Data security, data privacy and other considerations
While use of technology can significantly enhance patient experience and overcome obstacles involved a traditional model, it also poses additional concerns in terms of patient privacy and data security. The increased monitoring resulting from the use of intelligent voice devices, sensors, and wearables means that not only it is important to clearly inform patients about the scale of data collection but also to obtain and record consent. One way this could be achieved is by providing access to information concerning data collection and management through intelligent voice and chatbot interaction channels, which can also be used to respond to patients’ questions or concerns in relation to the subject.
Data security is an equally important concerns for organizations. Services such as AWS IAM (Identify and Access Management), AWS STS (Security Token Service), AWS KMS (Key Management Service), and AWS CloudTrail provide the necessary capabilities for securing your solution in the cloud, including fine-grained access control, data security at rest and in-transit, and logging and auditing. Additionally, there are guidelines available as part of the documentation for securing individual services mentioned in this blog post, which are listed below:
- Security in AWS IoT
- Security Best Practices for Kinesis Data Firehose
- Security Best Practices for Kinesis Data Streams
- Amazon S3 Security
- Security in AWS Glue
- Security in Amazon Lex
- Security in AWS Lambda
- Amazon SNS Security
- Security in Amazon Kendra
- Security in Amazon Connect
- Security & Compliance in Amazon DynamoDB
- Amazon SageMaker Security
It is also important to note that customers maintain the ownership of data and are responsible for ensuring the security of the data being kept in AWS. The AWS Shared Responsibility Model provides more details about what responsibilities customer must assume to secure their data.

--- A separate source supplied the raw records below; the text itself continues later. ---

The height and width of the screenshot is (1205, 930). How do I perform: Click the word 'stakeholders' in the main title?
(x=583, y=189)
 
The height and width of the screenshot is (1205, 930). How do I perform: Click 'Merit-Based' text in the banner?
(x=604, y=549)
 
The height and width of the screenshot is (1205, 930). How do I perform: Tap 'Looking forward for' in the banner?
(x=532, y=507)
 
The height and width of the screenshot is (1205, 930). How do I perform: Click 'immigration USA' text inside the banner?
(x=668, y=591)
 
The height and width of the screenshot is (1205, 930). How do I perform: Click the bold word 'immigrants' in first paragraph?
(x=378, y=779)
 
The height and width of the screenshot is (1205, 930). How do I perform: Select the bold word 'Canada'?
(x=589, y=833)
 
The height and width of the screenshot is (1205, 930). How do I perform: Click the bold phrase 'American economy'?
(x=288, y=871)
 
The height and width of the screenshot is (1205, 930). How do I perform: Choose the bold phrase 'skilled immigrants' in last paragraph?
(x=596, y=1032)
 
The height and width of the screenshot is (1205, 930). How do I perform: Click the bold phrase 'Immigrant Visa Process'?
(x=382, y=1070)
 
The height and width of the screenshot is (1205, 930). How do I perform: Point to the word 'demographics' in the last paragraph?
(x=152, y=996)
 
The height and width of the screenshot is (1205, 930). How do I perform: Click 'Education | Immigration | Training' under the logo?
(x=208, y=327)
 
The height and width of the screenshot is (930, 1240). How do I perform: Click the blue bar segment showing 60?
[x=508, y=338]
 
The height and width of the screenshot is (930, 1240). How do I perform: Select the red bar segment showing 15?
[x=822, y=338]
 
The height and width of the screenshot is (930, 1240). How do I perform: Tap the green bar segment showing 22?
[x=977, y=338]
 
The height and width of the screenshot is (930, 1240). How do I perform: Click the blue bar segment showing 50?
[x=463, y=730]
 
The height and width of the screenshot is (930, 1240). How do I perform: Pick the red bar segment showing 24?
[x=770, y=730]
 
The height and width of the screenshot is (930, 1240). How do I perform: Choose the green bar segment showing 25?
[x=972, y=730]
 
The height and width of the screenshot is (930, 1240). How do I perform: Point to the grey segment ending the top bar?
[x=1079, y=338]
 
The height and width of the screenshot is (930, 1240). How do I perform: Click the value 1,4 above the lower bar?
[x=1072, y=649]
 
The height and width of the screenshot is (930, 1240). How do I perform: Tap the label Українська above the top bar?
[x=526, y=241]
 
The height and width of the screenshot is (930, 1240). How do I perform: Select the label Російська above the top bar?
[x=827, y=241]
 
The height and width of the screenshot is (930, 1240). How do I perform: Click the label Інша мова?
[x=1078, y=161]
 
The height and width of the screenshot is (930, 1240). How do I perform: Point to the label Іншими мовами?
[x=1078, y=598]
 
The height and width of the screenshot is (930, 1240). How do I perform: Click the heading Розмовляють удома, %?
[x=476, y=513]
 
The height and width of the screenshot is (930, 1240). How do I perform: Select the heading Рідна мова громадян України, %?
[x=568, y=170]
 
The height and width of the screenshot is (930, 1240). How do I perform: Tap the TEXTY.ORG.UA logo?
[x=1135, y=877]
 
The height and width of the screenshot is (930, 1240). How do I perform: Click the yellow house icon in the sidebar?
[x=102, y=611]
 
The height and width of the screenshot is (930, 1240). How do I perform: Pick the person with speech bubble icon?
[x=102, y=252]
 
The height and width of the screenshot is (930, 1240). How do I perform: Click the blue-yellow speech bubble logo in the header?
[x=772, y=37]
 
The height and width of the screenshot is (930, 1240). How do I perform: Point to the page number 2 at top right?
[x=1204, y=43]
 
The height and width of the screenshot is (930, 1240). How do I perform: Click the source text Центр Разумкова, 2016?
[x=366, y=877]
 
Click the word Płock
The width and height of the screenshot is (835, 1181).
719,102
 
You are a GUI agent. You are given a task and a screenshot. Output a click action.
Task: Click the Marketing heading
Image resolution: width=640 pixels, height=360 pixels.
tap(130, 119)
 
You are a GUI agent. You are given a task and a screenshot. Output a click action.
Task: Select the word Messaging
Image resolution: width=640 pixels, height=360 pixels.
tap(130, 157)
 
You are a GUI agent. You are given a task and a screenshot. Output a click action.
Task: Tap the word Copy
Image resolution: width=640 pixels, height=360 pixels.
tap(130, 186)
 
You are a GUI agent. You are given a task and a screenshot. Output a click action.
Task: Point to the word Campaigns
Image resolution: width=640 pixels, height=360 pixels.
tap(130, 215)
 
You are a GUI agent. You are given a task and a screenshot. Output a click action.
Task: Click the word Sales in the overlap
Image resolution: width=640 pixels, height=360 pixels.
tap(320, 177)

As technological advancements pave the way for an accelerated innovation, they offer significant potential in terms of their ability to enhance clinical trials. From AI-driven protocol development to use of ML for efficient patient recruitment, emerging technologies are starting to influence all aspects of clinical trials. There has never been a better time to explore novel ways of using technology in clinical research, given the challenges posed by the COVID-19 pandemic, a significant drop in clinical trial participation being one of them. In recent years, there has been an uptake in interest towards virtual clinical trials with organizations exploring how technology can play a role in clinical trial execution without compromising the quality of research. Adoption of virtual trials is likely to accelerate in the years to come. Services offered by AWS offer an opportunity for organizations to build secure, scalable, and cost-effective solutions that are customizable to the specific requirement of a clinical trial, without having to dabble with the complexity of developing a new system through a traditional model.